Bitter memories of conquest and subjugation are most commonly expunged, post independence, by appropriating the edifices and symbols of a conquering power and imbuing them with national identity. Successive governments then milk political mileage by eradicating vestiges of colonial association from cities, streets. and maps. Even in stubbornly resistant cities like Calcutta.
But how does a post-colonial country deal with monuments to the mortal remains of its colonial rulers? Those painful spaces of remembrance whose commemorative inscriptions are veritable proclamations of glory and martyrdom? Of sacrifice and service to God & King?
By abandoning and ignoring them. Until they disintegrate into the mists of time. Until any surviving epitaphs have little import on a generation far removed from the turmoil of conquest.
South Park Street Cemetery, located in the heart of the city, just off a bustling thoroughfare that was once called the ‘Burial Ground Road’, is one such relic of Calcutta’s turbulent colonial history. It is said to be one of the earliest non-church cemeteries in the world, and the largest Christian cemetery outside Europe and the Americas.
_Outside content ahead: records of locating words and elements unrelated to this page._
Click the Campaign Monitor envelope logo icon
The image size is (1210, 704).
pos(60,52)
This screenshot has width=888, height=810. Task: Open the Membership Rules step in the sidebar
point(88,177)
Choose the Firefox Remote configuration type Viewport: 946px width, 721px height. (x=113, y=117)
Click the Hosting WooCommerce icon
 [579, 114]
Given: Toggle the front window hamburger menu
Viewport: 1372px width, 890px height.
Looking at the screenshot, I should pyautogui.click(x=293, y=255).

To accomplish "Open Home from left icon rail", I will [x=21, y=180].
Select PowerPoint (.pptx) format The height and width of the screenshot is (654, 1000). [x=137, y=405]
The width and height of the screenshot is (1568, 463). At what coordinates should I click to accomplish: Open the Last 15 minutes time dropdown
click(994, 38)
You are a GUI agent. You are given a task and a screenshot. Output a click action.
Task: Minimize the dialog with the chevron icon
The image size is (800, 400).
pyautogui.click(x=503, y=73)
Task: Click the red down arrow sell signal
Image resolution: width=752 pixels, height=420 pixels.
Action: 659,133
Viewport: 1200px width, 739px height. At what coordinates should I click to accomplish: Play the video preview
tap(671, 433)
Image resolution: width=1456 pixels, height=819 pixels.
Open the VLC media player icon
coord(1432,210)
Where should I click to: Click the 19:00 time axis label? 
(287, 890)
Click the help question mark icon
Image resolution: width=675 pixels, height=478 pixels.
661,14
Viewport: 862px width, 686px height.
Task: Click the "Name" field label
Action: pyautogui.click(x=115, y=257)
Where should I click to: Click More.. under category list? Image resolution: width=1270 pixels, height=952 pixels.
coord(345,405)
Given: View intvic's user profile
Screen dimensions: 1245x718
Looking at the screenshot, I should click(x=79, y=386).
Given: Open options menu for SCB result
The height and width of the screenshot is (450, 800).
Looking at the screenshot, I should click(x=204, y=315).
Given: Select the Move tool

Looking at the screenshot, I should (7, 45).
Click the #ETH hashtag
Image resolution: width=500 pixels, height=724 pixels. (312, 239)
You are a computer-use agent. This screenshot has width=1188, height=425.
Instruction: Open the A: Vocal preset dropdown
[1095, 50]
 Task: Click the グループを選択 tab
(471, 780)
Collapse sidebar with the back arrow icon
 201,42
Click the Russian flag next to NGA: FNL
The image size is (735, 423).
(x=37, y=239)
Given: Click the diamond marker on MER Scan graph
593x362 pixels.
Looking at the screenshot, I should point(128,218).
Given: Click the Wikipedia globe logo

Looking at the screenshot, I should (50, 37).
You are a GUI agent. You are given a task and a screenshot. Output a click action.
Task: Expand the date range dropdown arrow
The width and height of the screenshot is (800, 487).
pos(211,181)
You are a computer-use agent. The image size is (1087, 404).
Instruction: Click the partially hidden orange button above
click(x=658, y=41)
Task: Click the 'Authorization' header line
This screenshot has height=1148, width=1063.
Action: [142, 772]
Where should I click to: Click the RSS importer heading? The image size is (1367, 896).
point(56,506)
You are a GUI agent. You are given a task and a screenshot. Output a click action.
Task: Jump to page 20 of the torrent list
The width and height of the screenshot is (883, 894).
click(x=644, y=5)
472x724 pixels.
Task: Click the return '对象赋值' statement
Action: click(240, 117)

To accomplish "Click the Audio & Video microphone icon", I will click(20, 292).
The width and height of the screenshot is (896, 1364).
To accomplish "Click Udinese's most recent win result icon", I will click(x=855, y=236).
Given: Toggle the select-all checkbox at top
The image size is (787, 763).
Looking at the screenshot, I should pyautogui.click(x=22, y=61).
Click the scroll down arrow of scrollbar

And one that managed to survive.
A desolate space, despite its monumental tombs. Steeped in sadness and forlorn glory. Melancholy…yet deeply tranquil. Whose 1600, (mostly) poignantly young inhabitants, underscore the waste of it all.
PS: In 1978 a massive restoration of the decaying cemetery was undertaken by the British Association for Cemeteries in South Asia. It is now maintained by the Christian Burial Board, Kolkata.